If you want to spend some time exploring Galway city we highly recommend taking your own walking tour. From Bohermore to the Cathedral, the past of Galway is very much visible and you can learn a lot about Galway’s rich and exciting history.

A history buff or not, Bohermore Victorian cemetery is well worth a visit. Here you will find elaborate vaults, crypts and headstones. Some notable residents include: Lady Gregory, Lord Haw Haw and Pádraic Ó Conaire.


On the other end of Bohermore you will enter Eyre Square. It was once the entrance to the walled medieval city of Galway. You can see the Browne Doorway in Eyre Square. This was the elaborate entrance to the home of one of the city’s famous merchant families, although it is not in the original location. John F. Kennedy visited and made a speech in Eyre Square during his visit in 1963.

A stone’s throw away from Eyre Square is Lynches castle, a large medieval stone building on shop street. This building was home to another wealthy merchant family. The elaborate stone work seen on the building demonstrates the wealth of these families during this time. It is the only merchant home that is left fully intact.

Around the corner from Lynches castle you will find a peculiar stone wall with skull and bones carved into it. This is known as Lynch’s Memorial Window.
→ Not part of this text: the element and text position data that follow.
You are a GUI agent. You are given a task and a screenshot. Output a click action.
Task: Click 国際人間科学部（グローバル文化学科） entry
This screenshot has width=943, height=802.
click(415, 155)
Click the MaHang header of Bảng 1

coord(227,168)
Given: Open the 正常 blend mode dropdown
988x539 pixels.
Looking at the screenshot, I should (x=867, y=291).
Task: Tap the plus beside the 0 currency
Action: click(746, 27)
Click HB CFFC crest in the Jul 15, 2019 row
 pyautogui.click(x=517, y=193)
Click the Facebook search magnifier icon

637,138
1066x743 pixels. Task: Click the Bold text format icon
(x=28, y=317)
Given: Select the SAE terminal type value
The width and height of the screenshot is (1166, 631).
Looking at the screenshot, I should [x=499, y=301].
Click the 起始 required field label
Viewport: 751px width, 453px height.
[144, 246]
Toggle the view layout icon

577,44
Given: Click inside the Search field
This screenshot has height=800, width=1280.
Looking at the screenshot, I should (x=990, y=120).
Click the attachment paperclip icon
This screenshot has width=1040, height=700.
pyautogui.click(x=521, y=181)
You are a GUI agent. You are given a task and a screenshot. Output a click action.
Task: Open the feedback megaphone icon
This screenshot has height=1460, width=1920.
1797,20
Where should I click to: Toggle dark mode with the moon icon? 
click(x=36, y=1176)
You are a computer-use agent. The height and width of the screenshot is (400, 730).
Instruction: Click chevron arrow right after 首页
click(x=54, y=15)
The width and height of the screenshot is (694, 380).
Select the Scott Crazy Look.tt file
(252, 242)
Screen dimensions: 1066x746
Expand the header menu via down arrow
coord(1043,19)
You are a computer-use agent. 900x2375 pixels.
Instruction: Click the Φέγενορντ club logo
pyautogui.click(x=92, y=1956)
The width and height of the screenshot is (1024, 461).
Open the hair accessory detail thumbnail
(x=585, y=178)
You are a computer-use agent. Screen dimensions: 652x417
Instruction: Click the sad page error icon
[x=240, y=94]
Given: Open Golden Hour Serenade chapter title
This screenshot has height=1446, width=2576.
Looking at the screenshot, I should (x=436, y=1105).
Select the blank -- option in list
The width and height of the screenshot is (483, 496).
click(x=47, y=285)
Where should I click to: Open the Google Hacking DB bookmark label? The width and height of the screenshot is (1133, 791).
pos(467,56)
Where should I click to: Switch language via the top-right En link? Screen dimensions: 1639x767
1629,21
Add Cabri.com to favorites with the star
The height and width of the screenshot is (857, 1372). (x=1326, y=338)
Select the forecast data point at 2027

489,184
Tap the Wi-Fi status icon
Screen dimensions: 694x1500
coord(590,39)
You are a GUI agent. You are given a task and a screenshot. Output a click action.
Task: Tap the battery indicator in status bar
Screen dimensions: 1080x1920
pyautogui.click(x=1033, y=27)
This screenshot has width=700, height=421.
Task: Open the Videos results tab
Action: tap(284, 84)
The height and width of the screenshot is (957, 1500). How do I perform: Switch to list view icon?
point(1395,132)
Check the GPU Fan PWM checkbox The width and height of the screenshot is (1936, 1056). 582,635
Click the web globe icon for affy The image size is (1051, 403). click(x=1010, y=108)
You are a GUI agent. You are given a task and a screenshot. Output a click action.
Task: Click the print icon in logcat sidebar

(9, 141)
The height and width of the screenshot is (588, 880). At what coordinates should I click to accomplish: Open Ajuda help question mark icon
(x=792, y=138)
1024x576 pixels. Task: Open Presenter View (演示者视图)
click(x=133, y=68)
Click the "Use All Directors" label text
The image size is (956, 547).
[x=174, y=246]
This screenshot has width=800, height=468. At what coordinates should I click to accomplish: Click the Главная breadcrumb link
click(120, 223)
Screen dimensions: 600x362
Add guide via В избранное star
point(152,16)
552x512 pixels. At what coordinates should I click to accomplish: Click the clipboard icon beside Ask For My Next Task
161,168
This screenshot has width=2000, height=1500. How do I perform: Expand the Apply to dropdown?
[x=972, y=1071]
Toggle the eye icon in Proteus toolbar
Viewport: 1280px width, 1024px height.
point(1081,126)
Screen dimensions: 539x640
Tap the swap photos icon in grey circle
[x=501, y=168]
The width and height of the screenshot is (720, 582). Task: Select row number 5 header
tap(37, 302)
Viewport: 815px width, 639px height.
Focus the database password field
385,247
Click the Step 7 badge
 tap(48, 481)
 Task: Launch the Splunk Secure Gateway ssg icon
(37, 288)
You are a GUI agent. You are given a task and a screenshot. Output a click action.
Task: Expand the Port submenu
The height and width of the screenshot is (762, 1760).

Legend has it that in 1493 Mayor James Lynch FitzStephen hanged his own son for the murder of a Spaniard at the window of his home. Allegedly the term “lynching” came about from this event.


Behind this window stands the magnificent St. Nicolas Church, a church that embodies the rich history of the town. This church stood tall and mighty in the small medieval town of Galway and had been visited by many over the centuries including Christopher Columbus. It houses relics from the past such as tombs and stone carvings.

At the end of the lane you will find Legend of the Claddagh Ring visitor centre. Here you can learn about the romantic love story between Richard Joyce and his one true love of how the Claddagh ring came to be.

As you make your way down Quay street you will come across another Claddagh ring museum. You will find lots of Claddagh Ring memorabilia including the world’s smallest Claddagh Ring.

A small detour off Quay Street will lead you to The Hall of the Red Earl, a hall erected by Richard de Burgo in the 13th century. The building acted as a banquet hall, courthouse and tax office. It fell into ruin and was forgotten about until the 1990s when it was accidentally discovered along with over a thousand ancient artifacts.

At the end of bustling Quay Street you will find Blake’s castle, another townhouse once belonging to the Blake family. It was at a time used as a jail.

The Spanish Arch is another part of the old city walls. The arch that remains was once used to protect the quays against looting. Soldiers guarded it from above with cannons.

Behind the Spanish arch you will find the Galway City Museum. It features a broad history of Galway and houses many artifacts from days gone by.

Lastly, if you cross the scenic Salmon Weir bridge, you will come to Galway’s cathedral. It’s location was originally the site of the old city jail. It’s interiors are something to behold. It features large pillars and marble floors and altars. It’s stained glass windows and painting ceiling are nothing short than breathtaking. Opened in 1965, it is one of Europe’s youngest cathedrals.